La jeune auteure et actrice sud-africaine Noxolo Tshabangu a choisi de briser les clichés sur l’homosexualité. Elle présente sur scène un portrait sans tabou d’un amour entre deux femmes.
«Intéressant, drôle, audacieux…». Le public qui vient d’assister à la représentation de Loving Lulu (photo), au Market Theatre de Johannesburg, paraît enthousiaste. La programmation de cette pièce, mettant en scène une relation lesbienne, arrive alors que le meurtre d’une jeune homo sud-africaine vient, une nouvelle fois, de rappeler l’homophobie qui gangrène encore le pays (lire notre article).
«Il y a trois ans, j’écoutais la radio dans ma voiture et j’ai entendu que le procès des meurtriers d’une lesbienne, violée et tuée près du Cap, avait été une nouvelle fois reporté», raconte Noxolo Tshabangu (en photo ci-dessous), qui a co-écrit la pièce avec Bruce Koch et y joue l’un des rôles principaux. Cette jeune femme noire de trente ans n’a pas grandi dans un township mais dans une banlieue aisée du nord de Johannesburg, où afficher son homosexualité est plus facile. «Pour moi, les viols correctifs, les meurtres de lesbiennes, ça ne faisait pas partie de mon univers. Je ne savais même pas que ça existait.» Ce soir-là, elle se dit qu’elle «doit faire quelque chose».
Une histoire d’amour
De là, après trois ans de travail, naîtra Loving Lulu, l’histoire d’une jeune femme hétéro sur le point de se marier qui tombe sous le charme de sa prof de gym homo. Une pièce pleine d’humour, de légèreté et de sensualité, avec quelques-scènes assez osées pour un public sud-africain souvent plutôt prude.
«Au début, nous voulions faire une pièce militante, qui parlerait des difficultés rencontrées par les lesbiennes, de la défense de leurs droits…», explique Noxolo Tshabangu. «Et puis finalement, je me suis rendu compte que j’avais envie d’écrire une histoire d’amour. Une histoire qui dirait qu’il est naturel de s’aimer, et que l’amour peut prendre différentes formes.» Pas de victimisation, mais une mise en avant de la liberté de choix.
Tension dans la salle
L’auteure ne prétend pas «changer le monde» avec cette pièce, mais «pousser les gens à s’interroger, à tester leur réel niveau d’acceptation». A ceux qui affirment qu’elle prêche devant un public convaincu en présentant ce spectacle au progressiste Market Theatre, elle répond que «l’homophobie ne se cantonne pas aux townships».

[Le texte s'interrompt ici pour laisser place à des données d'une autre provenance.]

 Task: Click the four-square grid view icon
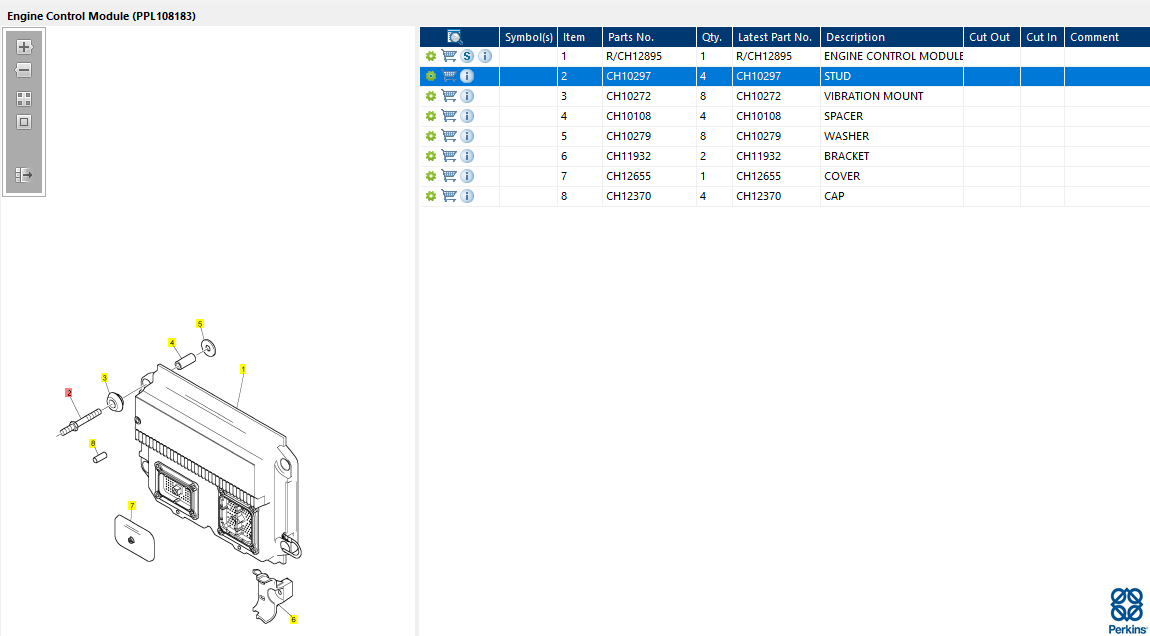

«Certaines personnes prétendent qu’elles acceptent les gays mais ont encore beaucoup de préjugés», dit la jeune femme. «Ma mère, par exemple, s’était toujours montrée ouverte sur le sujet de l’homosexualité. Mais quand j’ai fait mon coming out, elle a très mal réagi. Elle ne voulait pas de ça dans sa famille».
Lorsque, sur scène deux actrices s’embrassent à pleine bouche, une légère tension est perceptible dans la salle. Mais Noxolo semble avoir atteint son objectif. «On peut s’identifier à cette histoire», dit Tsolofelo Lerumo, un spectateur de 27 ans qui précise qu’il est «100% hétéro». «L’homme qui se fait quitter, je comprends ce qu’il ressent. Et en même temps, on ne peut pas vraiment en vouloir à la femme. Je m’attendais à quelque chose d’assez dramatique et j’ai trouvé ça amusant et différent de ce que l’on voit d’habitude. J’ai apprécié la manière d’aborder ce sujet plutôt sensible».